→ **Page extract**
☆ ☆ ☆
Of the scene in the King’s rooms that night, Miss Burney had only a momentary glimpse. Being sent on some commission for the Queen, “When I gently opened,” she writes, “the door of the apartment to which I was directed, I found it quite filled with gentlemen and attendants, arranged round it on chairs and sofas, in dead silence. It was a dreadful start with which I retreated; for anything more alarming and shocking could not be conceived—the poor King within another door, unconscious anyone was near him, and thus watched, by dread necessity, at such an hour of the night!” How the hours passed she heard the next day.

7TH.—While I was yet with my poor royal sufferer this morning the Prince of Wales came hastily into the room. He apologized for his intrusion, and then gave a very energetic history of the preceding night. It had been indeed most affectingly dreadful! The King had risen in the middle of the night, and would take no denial to walking into the next room. There he saw the large congress I have mentioned: amazed and in consternation, he demanded what they did there? Much followed that I have heard since, particularly the warmest eloge on his dear son Frederick, his favourite, his friend. ‘Yes,’ he cried, ‘Frederick is my friend!’—and this son was then present amongst the rest, but not seen!

“Sir George Baker was there, and was privately exhorted by the gentlemen to lead the King back to his room; but he had not courage: he attempted only to speak, and the King penned him in a corner, told him he was a mere old woman—that he wondered he had ever followed his advice, for he knew nothing of his complaint, which was only nervous!
☆ ☆ ☆
→ **Record set**
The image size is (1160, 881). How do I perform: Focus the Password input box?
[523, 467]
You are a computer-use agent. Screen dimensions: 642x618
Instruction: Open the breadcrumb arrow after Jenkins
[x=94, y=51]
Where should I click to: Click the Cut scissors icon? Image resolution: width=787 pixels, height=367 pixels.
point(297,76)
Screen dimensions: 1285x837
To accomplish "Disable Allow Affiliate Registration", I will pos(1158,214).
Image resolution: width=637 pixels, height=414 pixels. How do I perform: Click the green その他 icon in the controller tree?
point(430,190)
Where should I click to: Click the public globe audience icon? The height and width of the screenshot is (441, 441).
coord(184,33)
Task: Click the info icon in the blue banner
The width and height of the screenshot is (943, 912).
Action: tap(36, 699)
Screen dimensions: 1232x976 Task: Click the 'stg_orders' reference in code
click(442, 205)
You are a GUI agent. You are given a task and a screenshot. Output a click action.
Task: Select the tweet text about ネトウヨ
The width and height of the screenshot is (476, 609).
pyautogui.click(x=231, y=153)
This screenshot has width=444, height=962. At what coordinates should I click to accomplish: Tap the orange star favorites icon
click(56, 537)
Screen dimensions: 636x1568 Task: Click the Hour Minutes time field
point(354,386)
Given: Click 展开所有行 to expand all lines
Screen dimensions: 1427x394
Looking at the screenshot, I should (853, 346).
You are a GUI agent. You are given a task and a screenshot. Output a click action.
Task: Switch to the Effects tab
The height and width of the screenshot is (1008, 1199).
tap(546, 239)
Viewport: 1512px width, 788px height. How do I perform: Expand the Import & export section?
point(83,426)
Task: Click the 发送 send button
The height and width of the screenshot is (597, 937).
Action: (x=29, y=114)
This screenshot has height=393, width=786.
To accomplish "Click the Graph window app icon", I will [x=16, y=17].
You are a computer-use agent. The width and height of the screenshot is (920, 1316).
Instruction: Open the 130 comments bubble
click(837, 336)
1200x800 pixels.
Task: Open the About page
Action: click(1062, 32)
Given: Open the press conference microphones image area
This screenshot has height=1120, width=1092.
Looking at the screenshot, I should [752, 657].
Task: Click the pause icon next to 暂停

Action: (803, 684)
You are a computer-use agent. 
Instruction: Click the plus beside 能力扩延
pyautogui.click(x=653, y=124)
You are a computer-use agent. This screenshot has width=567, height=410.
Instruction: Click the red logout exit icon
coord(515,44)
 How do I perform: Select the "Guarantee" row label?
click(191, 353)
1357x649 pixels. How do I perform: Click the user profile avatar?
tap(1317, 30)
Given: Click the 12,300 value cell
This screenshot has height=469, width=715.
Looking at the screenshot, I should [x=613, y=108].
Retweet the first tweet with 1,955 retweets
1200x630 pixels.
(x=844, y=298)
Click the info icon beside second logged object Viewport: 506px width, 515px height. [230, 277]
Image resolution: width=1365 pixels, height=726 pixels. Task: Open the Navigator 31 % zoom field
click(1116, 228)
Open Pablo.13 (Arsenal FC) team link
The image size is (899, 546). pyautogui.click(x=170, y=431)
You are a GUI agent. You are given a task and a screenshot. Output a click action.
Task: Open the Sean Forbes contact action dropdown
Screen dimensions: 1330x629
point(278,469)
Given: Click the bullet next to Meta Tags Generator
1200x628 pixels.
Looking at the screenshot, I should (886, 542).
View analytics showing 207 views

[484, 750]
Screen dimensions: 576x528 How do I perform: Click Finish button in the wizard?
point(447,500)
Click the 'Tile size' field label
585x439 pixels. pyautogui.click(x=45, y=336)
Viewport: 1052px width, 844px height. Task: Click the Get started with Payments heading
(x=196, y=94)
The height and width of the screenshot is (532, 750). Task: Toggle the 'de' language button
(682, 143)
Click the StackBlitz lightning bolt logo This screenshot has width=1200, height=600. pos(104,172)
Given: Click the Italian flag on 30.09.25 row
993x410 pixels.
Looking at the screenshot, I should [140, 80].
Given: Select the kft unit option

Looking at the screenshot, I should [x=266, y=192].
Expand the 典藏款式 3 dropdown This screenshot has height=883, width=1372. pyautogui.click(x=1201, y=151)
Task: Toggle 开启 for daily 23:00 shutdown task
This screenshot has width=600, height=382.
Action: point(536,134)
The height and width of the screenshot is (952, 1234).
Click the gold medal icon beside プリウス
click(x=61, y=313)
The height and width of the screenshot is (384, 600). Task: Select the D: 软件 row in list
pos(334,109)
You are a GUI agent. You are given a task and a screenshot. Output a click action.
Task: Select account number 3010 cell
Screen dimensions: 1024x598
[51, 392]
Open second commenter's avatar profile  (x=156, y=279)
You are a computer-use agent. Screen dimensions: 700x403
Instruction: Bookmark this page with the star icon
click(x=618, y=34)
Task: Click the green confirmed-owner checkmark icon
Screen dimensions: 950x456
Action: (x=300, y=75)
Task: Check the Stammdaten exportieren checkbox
☆ ☆ ☆
→ **Your instructions**
In the passage about the King's night, why did Miss Burney retreat from the apartment door she opened? Answer in one to three sentences.

→ **Task result**
She retreated with a dreadful start because nothing more alarming and shocking could be conceived. The room was filled with gentlemen and attendants sitting in dead silence, watching the poor King behind another door, unaware that anyone was near him, at such an hour of the night.